In Backstory I identified a need to fill in some gaps in the historical record. I knew the gaps were there because the Red Knight’s story has a few holes. While I knew they needed to be filled, they’re not part of the The Forge. They’re more relevant in the Crystal and the Sword. The reveal is only partial in Book III (working title: The Crown, The Orb, and the Scepter.)
I try to avoid too much backstory because I’m not a brilliant writer. I’m aware that a technical nerd like me can turn it into pointless exposition. I have main characters. They have problems. That’s fun writing that I can accomplish. The fact that there were 156 Great Mages doesn’t motivate anyone in the story.
I’ve put it off and put it off. I’ve reached the awkward situation where I now need to actually write the historical narrative for the past thousand years.
Two of the four books are done. 300,000 words.

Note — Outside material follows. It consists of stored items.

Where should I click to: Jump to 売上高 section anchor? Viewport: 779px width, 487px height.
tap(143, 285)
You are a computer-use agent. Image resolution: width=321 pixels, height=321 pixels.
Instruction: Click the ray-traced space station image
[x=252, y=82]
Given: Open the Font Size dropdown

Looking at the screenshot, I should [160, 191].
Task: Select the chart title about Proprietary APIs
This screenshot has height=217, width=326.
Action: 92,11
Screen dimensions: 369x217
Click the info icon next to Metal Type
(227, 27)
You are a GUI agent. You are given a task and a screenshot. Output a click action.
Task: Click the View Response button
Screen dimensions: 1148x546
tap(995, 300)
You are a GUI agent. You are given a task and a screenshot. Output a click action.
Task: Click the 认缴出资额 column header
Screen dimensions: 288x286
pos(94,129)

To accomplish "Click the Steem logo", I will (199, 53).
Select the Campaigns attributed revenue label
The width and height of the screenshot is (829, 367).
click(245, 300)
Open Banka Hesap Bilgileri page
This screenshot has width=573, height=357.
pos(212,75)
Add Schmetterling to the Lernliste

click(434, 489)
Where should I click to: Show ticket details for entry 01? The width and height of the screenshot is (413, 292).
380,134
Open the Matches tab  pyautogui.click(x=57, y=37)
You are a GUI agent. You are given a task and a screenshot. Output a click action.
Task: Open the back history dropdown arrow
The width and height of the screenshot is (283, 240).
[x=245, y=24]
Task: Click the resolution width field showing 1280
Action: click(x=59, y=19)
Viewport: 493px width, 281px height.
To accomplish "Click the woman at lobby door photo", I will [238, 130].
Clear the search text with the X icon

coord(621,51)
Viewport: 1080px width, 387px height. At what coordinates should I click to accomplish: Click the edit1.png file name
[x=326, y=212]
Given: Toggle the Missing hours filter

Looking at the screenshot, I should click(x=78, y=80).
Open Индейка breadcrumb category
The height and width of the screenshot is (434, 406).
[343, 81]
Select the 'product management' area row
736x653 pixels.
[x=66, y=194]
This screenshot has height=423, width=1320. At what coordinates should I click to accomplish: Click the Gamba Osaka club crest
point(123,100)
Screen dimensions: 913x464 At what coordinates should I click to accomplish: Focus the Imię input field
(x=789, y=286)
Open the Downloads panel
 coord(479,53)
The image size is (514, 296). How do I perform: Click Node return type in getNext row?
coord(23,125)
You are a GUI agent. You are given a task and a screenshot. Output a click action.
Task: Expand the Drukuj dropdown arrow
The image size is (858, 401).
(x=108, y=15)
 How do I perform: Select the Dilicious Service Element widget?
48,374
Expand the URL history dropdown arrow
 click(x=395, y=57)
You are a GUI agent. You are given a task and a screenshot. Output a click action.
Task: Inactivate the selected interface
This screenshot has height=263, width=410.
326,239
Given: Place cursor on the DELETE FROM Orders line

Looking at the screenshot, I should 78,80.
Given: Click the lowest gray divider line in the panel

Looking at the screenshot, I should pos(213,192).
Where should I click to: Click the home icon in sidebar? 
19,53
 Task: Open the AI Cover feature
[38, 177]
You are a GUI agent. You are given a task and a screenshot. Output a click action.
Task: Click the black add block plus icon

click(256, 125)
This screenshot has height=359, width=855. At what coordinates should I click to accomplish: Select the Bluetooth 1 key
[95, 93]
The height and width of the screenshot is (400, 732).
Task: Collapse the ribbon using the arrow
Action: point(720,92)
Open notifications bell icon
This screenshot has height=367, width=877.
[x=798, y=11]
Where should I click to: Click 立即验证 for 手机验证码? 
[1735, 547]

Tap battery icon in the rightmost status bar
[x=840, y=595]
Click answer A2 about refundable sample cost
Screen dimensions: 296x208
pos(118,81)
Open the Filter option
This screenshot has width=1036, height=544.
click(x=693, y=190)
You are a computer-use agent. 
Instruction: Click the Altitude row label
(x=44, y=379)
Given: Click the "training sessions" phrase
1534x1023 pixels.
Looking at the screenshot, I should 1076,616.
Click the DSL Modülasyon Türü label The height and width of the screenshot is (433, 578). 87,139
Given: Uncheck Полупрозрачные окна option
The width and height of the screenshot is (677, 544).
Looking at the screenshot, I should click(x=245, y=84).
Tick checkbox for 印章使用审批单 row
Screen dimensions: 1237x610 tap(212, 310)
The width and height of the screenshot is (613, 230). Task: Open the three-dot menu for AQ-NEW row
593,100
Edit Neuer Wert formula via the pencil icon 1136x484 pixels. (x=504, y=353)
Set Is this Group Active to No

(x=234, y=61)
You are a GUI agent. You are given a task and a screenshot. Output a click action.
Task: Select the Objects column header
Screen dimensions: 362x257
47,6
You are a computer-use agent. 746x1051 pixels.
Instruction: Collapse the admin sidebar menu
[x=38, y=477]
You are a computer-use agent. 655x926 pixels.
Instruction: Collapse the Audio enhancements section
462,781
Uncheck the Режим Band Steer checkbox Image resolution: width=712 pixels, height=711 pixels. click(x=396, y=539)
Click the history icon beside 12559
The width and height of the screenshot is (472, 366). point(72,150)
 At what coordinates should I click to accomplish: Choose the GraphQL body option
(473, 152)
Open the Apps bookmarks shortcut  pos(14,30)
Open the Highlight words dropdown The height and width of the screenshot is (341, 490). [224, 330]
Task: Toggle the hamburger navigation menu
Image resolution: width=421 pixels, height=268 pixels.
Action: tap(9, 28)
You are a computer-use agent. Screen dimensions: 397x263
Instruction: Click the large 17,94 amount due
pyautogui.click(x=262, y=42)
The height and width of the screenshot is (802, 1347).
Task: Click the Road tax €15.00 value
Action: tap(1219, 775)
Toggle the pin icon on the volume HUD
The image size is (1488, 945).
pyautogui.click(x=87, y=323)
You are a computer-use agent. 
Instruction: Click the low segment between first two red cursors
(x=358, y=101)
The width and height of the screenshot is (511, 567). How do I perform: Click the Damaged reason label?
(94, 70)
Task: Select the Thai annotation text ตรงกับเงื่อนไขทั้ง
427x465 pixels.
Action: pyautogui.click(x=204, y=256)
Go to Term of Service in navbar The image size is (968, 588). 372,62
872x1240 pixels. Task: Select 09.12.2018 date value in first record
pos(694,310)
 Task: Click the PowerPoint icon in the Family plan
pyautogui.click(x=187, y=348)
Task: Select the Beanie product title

And I’m doing backstory now!?!? Am I crazy?
Perhaps. But perhaps not.
When you look at the modern long-form story-telling in TV series, you see the way they use progressive reveals through the first bunch of episodes. In the really well-done shows a setup can be very small, but will have a payoff in later episodes (or later seasons in some cases.) This level of depth comes at a cost of having show runners, writers, and directors in a large-scale, very expensive creative process. For a solo novelist, it’s essential to wear a variety of hats, sometimes being big-picture, long-story-arc show runner, and sometimes being a writer on an episode with a specific scene structure, and sometimes being a director moving some things around to emphasize key dramatic points.
Filling in backstory is a conversation between episode writing and show running. My episode writer brain wanted a shocking reveal as a way to structure a conversation about the Mage’s despair while locked in a prison (for the third and final time.)
And the reveal that had been there was weak. The director said it didn’t have enough drama because it was just more talking heads in darkness. No action. No noise. No movement.
So, I (as episode writer) have to go to me (as show runner) for a reveal. And I (as show runner) have to write out the 1,000-year history to provide some details for me (as episode writer) to reveal so that the director can frame up a shot with the reveal just before the another prisoner gets jammed into the cell.
To be complete, of course, I have to write the history from the three different perspectives of the Empire, the Kingdom of the East, and the Outlands. Since the official history is written by the victors, the stories all have the same facts, but different perspectives on victory and loss. The Outlanders claim some events as victories where the Kingdom of the East wrote them off as irrelevant, and not total losses.
I’m only covering 1,000 years; because of the “haze factor” I don’t need names and dates for all of it. Some traditional cultures have oral histories that reach back 7,000 years. Maybe most cultures did, but European colonization broke the continuity in many cases. I can’t just wave my hands and claim everything that happened over 500 years ago is too ancient to discuss.